How to Apply for a Commercial Mortgage
Commercial mortgages are offered to businesses and backed by some valuable asset such as apartment or office buildings, warehouses, shopping centers, and residential real estate. Banks offer lower interest rates when collateral is present. Other lenders include insurance companies, government agencies, conduit lenders, and mortgage brokers.
Types of Collateral
The first step to applying for a commercial mortgage is to look at your assets. There are different types of collateral such as property on paper, inventory, farm produce, and machinery and equipment. Other assets that are accepted by financial institutions include supplies, livestock, consumer goods, work in process, and crops. The type of asset to offer depends on the bank, loan amount, and purpose. With this in mind, other examples include materials consumed, processed, or used, raw materials, plants, and others. The real estate must be a multi-residential, retail, or commercial property. Other options include industrial buildings and multi-purpose units.
Requirements and Criteria
There are certain requirements to meet when applying for a commercial mortgage. Banks have different criteria when it comes to financial information, credit scores, debt to cash flow ratios, cash flows, and others. During downturns in your industry or sector and in tough economic times, some companies face profit shortages, losses, and temporary negative cash flows. The requirements also vary depending on whether your financial establishment is a bank or a non-bank lender. The terms and conditions also vary. As a rule, non-bank lenders charge slightly higher interest rates. The amortization period depends on whether the funding will be used to finance a multi-residential building or another type of property. The former comes with longer amortization periods than the latter.

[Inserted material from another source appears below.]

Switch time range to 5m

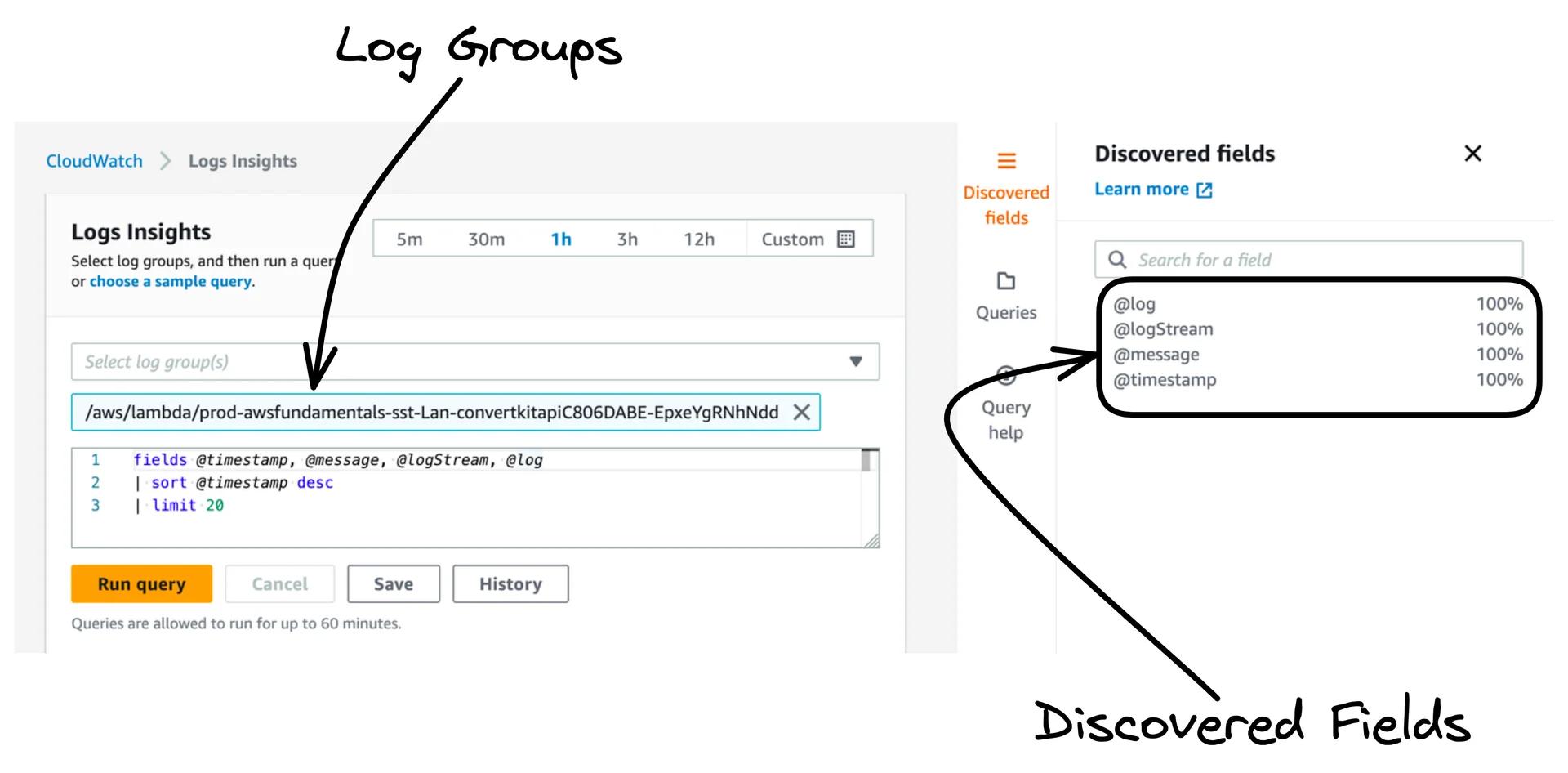(409, 239)
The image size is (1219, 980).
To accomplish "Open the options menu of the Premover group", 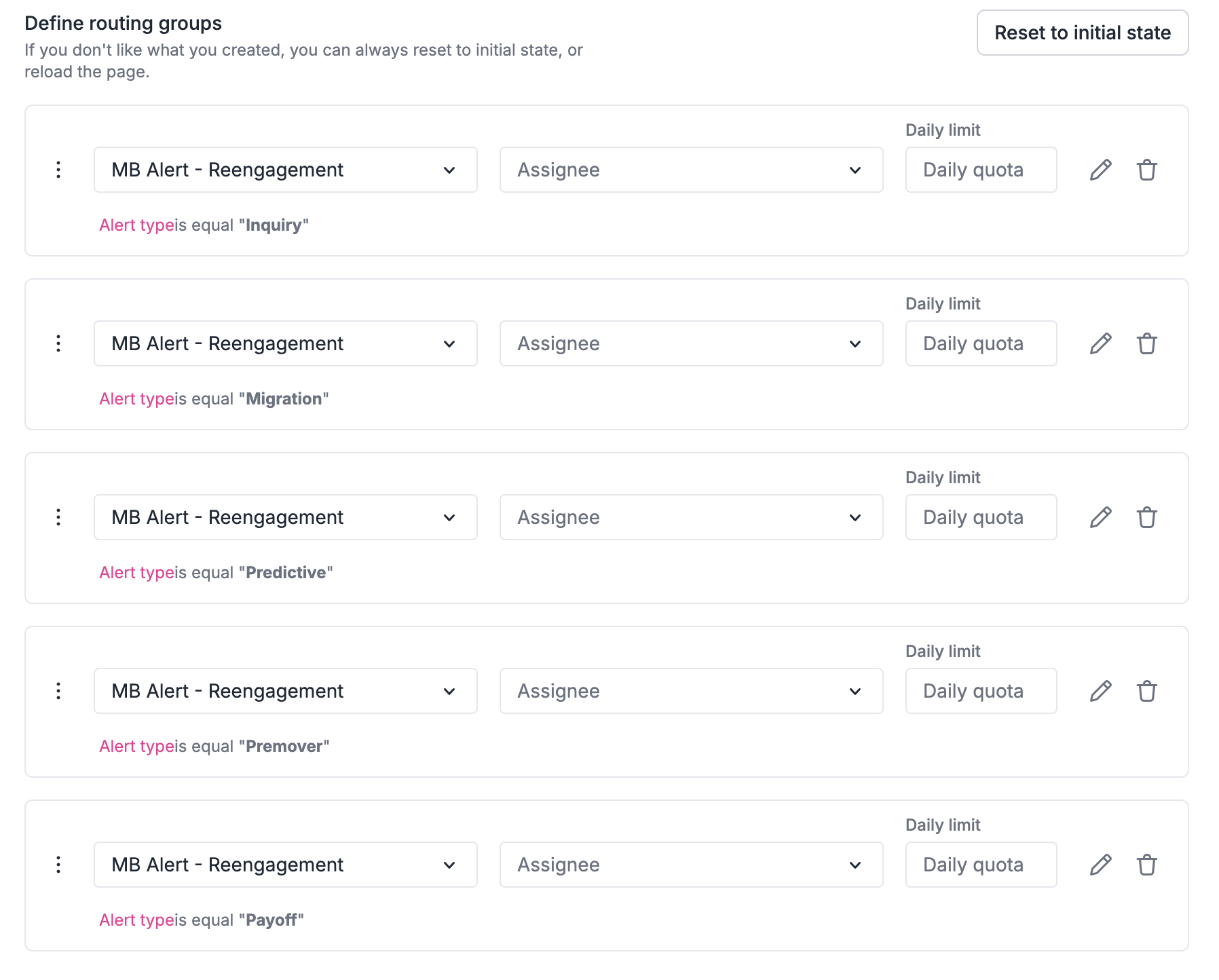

Many lenders require that applicants present their business plan and cash flow projections and estimates. Other documents include your assets and liabilities statement, bank and credit statements, and your management figures. You may have to present your certified or audited accounts as well. Some banks also request a passing environmental report and a current appraisal. Other financial institutions require background checks and engineering reports. Banks also do due diligence in the form of a financial review or a site tour and assessment.
Types of Loans to Apply for
The requirements to meet depend on the type of mortgage loan. There are different types, including sale leaseback, land sale leaseback, joint venture equity financing, installment sale financing, floating rate loans, and others. In general, financing can be divided into two main categories – commercial and owner-occupier mortgages. The former is a type of loan that is used for investment purposes. Thus businesses use the money to finance the purchase of land or properties to rent out. Owner-occupier mortgages are offered to applicants who need money to purchase land or real estate to be used for their business operations. Borrowers also have a choice between an interest-only and capital repayment mortgage. The latter is a standard type of loan whereby the outstanding balance is repaid in installments. With interest-only loans, borrowers make interest payments only while the capital is paid back through different investment options, asset sales, insurance, or another arrangement. The documents and type of collateral required to back the loan depend on the mortgage of choice.
Borrowers who need a larger loan may want to apply for subordinate financing. There are two types to consider – preferred equity and mezzanine note. The downside is the high interest rate compared to other types of financing.
Finally, when applying for a commercial mortgage, ask for the amortization period, repayment schedule, prepayment penalties, lock-out provisions, and so on. In some cases, borrowers are subject to defeasance penalty. Some financial institutions require that the loan is replaced by treasury securities. This is a type of prepayment penalty. The down payment is another factor to consider. Lenders usually require a deposit or down payment of 15 to 20 percent. They offer both fixed and adjustable rate mortgage loans.